とマリオが言うとおり。まさに吹き溜まりである。 出て行きたくてもなすすべもない男たちは酒場にたむろし、亭主ともめたり、痰を吐き散らしたり、犬に石を投げつけたりする。 中米あたりの酷い暑さと男たちのイライラがスクリーンに充満してむせ返りそうな気分になる。

オープニングのひもに結び付けられた虫のショットは、この町にからめとられてあがく男たちの暗示であったかと妙に納得したりする。 この町の閉塞感がひとつの大事な要素であることは間違いない。

そういう町にジョー(シャルル・ヴァネル)という男が現れる。実はタクシー代も払えないくらい素寒貧で、早い話が他の煮詰まった男たちとなんら変わりはない。だが、どこか大物の風情で、同じパリ出身ということもあり、あっという間にマリオと意気投合する。

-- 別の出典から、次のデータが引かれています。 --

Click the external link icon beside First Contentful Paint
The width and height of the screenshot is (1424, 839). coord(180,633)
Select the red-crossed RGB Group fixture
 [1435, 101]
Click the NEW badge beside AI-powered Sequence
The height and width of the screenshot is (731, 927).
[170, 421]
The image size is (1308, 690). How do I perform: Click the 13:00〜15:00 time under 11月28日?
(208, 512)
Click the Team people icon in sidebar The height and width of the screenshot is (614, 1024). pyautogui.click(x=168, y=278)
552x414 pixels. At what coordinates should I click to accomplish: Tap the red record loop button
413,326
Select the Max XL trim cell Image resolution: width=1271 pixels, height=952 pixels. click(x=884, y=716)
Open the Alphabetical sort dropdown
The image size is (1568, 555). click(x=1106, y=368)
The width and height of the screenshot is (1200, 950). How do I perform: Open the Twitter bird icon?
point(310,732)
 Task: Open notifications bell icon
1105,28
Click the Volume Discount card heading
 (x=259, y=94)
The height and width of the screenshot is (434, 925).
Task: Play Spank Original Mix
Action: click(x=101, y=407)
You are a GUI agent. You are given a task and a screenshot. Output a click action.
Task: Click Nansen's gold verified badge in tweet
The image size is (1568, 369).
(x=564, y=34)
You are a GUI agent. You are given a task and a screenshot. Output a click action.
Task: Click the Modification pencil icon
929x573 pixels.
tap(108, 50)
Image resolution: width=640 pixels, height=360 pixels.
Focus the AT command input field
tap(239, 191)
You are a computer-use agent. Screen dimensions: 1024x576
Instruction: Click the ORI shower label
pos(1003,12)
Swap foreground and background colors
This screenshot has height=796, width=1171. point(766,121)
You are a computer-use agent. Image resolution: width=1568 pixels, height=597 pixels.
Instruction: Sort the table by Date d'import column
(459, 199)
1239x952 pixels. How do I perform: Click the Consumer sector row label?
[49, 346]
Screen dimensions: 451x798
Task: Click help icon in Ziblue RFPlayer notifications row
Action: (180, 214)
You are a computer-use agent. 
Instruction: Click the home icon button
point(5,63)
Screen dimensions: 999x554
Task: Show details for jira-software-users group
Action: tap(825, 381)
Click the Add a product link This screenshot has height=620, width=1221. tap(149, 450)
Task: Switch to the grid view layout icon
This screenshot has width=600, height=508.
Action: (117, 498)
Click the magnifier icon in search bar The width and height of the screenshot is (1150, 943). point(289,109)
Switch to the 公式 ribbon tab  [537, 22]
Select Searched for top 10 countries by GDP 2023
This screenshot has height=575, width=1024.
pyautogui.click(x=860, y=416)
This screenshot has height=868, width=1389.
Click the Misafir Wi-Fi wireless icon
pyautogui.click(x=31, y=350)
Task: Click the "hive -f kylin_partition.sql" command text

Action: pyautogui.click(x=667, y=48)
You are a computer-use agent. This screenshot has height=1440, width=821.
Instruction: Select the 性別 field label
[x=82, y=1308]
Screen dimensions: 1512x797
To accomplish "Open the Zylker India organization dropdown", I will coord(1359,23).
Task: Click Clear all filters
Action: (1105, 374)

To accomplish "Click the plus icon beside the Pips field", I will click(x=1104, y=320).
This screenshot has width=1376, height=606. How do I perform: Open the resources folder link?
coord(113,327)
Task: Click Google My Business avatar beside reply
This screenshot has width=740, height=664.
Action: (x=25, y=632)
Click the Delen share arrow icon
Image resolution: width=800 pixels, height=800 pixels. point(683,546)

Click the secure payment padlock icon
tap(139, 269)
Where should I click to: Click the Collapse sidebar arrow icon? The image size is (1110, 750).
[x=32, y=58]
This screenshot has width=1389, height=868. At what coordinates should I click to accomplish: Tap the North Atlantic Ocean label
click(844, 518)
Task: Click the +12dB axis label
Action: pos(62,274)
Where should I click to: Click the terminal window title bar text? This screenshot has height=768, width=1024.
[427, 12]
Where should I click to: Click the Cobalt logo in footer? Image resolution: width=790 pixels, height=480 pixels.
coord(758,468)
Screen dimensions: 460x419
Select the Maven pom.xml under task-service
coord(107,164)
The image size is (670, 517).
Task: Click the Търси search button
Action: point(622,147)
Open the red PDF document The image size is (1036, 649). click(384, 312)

それまで、炊事に洗濯にと甲斐甲斐しくマリオの世話をしていたルイージ( フォルコ・ルリ)は、当然のごとく面白くない。ジョーのことが気に入らない。このあたり、男同士の三角関係が微妙である。

ルイージとジョーは酒場でついに正面から対決するが、ジョーの貫禄勝ち。ここで、マリオとジョー、ルイージを中心 とする人間関係が定義される。大物のジョー、崇拝者のマリオ。ジョーに屈したルイージ。この人間関係が二つ目の重要要素か。

前半の1時間にわたる丁寧な作りこみで、町の閉塞感と人間関係が鮮明になり、同じくテーマがはっきりしてくる。すなわち、このどん詰まりの町から脱出できるかどうか。 つまり、抜き差しならないほど行き詰ってしまった人生から、果たして脱出することは可能なのかということである。

で、その脱出のためのツールとして後半提供されるのがボロトラックによるニトロ運搬。できすぎでしょう。

どん詰まりから脱出するための危険極まりない賭け。当然、マリオたちは命を賭ける。その賭け方はそもそも半端じゃない。しかもその上、いかにも頼りになりそうだったジョーが実は腰抜けだったため、マリオのテンパリ方は尋常じゃない。あとはもう、、、サスペンスの洪水。お見事。

石油の沼でのマリオの鬼気迫る顔とか、立小便仲間に入れてもらえないジョーの哀れさとか、忘れられないなあ。マリオ、ジョー、ルイージそれぞれがたどる運命はいかにもフランス映画っぽくて、やっぱりこういうのがフランス流の決着のつけ方なのだなぁと妙に納得してしまった。